Please reproduce the entries exactly, skipping each picture.
━━━━━ PROVIDED MATERIAL ━━━━━
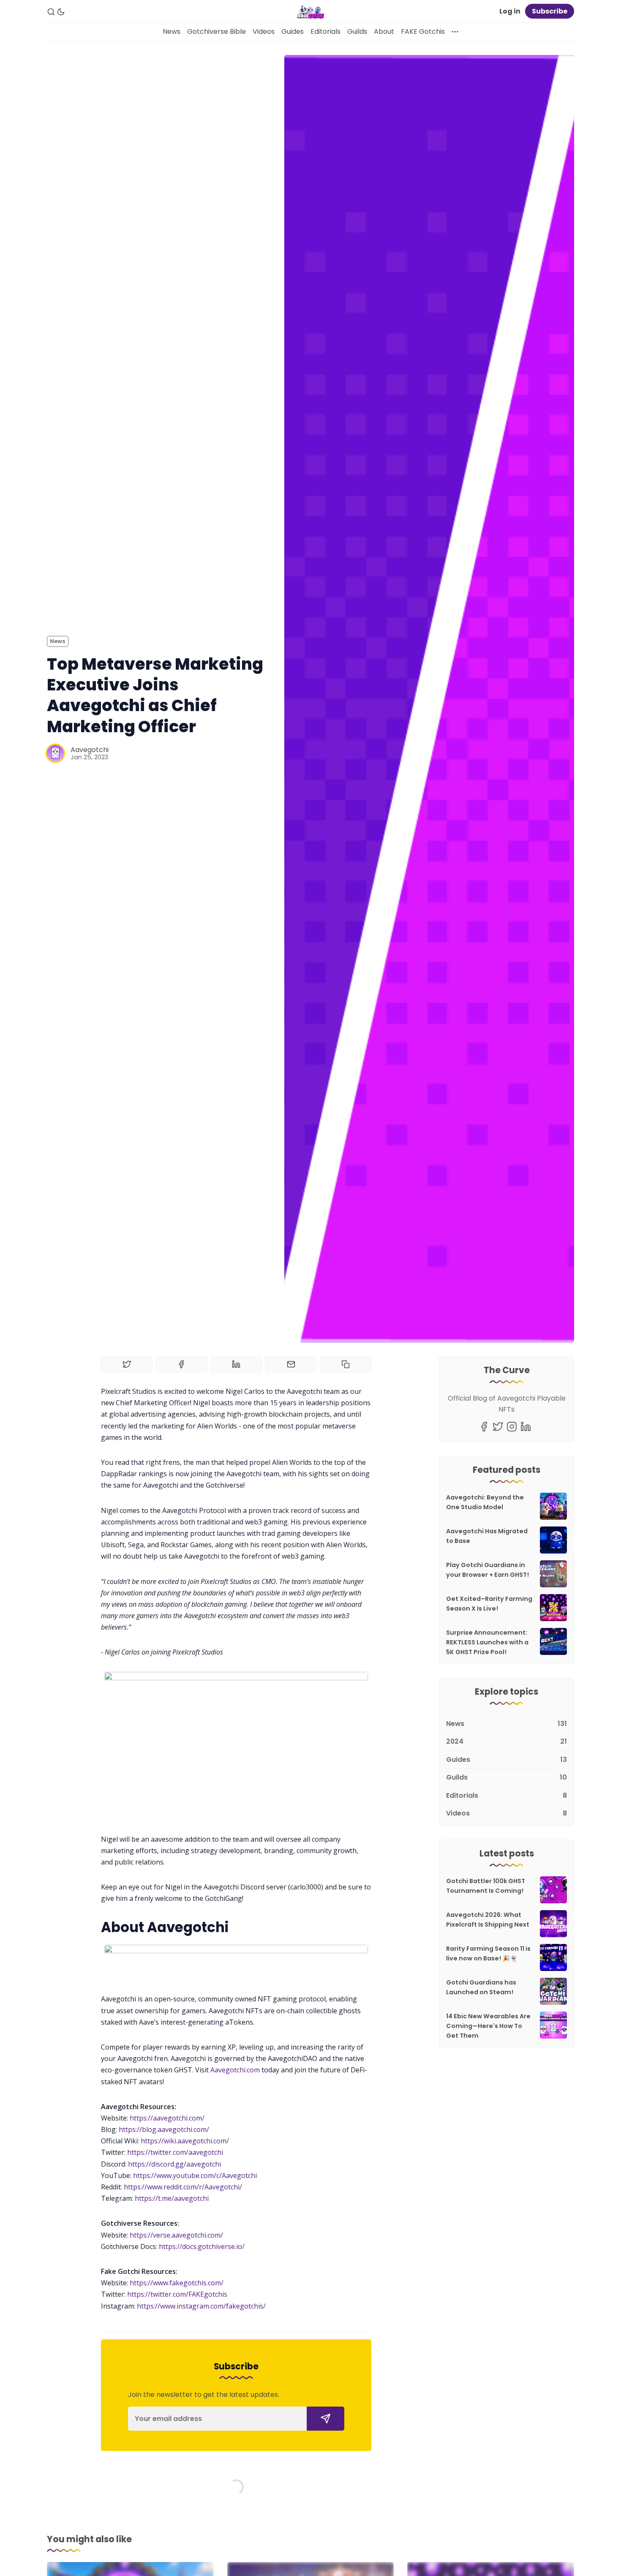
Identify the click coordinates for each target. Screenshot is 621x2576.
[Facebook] (484, 1426)
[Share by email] (291, 1364)
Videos (264, 31)
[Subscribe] (325, 2419)
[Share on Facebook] (181, 1364)
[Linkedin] (525, 1426)
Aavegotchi (90, 750)
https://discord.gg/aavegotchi (174, 2164)
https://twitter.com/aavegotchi (175, 2152)
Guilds (357, 31)
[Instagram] (512, 1426)
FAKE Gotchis (423, 31)
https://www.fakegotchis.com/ (176, 2282)
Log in (509, 11)
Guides (292, 31)
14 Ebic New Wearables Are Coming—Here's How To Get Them (488, 2026)
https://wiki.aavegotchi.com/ (185, 2140)
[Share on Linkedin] (236, 1364)
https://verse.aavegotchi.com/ (176, 2235)
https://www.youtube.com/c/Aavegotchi (195, 2175)
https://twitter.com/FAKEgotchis (177, 2294)
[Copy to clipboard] (345, 1364)
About (384, 31)
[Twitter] (498, 1426)
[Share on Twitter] (127, 1364)
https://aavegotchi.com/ (167, 2118)
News (171, 31)
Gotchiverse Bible (216, 31)
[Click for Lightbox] (236, 1746)
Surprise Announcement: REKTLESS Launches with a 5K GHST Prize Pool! (487, 1642)
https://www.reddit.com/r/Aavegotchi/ (183, 2187)
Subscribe (549, 11)
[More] (455, 31)
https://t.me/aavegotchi (172, 2198)
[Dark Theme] (61, 12)
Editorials (325, 31)
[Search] (51, 12)
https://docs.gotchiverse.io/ (202, 2246)
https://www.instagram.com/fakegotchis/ (201, 2306)
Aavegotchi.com (235, 2069)
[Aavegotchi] (55, 753)
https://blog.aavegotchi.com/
━━━━━
* _ANSWER TO THE PROBLEM_
Identify the click coordinates for each target. Screenshot is 621x2576.
[Facebook] (484, 1426)
[Share by email] (291, 1364)
Videos (264, 31)
[Subscribe] (325, 2419)
[Share on Facebook] (181, 1364)
[Linkedin] (525, 1426)
Aavegotchi (90, 750)
https://discord.gg/aavegotchi (174, 2164)
https://twitter.com/aavegotchi (175, 2152)
Guilds (357, 31)
[Instagram] (512, 1426)
FAKE Gotchis (423, 31)
https://www.fakegotchis.com/ (176, 2282)
Log in (509, 11)
Guides (292, 31)
14 Ebic New Wearables Are Coming—Here's How To Get Them (488, 2026)
https://wiki.aavegotchi.com/ (185, 2140)
[Share on Linkedin] (236, 1364)
https://verse.aavegotchi.com/ (176, 2235)
https://www.youtube.com/c/Aavegotchi (195, 2175)
https://twitter.com/FAKEgotchis (177, 2294)
[Copy to clipboard] (345, 1364)
About (384, 31)
[Twitter] (498, 1426)
[Share on Twitter] (127, 1364)
https://aavegotchi.com/ (167, 2118)
News (171, 31)
Gotchiverse Bible (216, 31)
[Click for Lightbox] (236, 1746)
Surprise Announcement: REKTLESS Launches with a 5K GHST Prize Pool! (487, 1642)
https://www.reddit.com/r/Aavegotchi/ (183, 2187)
Subscribe (549, 11)
[More] (455, 31)
https://t.me/aavegotchi (172, 2198)
[Dark Theme] (61, 12)
Editorials (325, 31)
[Search] (51, 12)
https://docs.gotchiverse.io/ (202, 2246)
https://www.instagram.com/fakegotchis/ (201, 2306)
Aavegotchi.com (235, 2069)
[Aavegotchi] (55, 753)
https://blog.aavegotchi.com/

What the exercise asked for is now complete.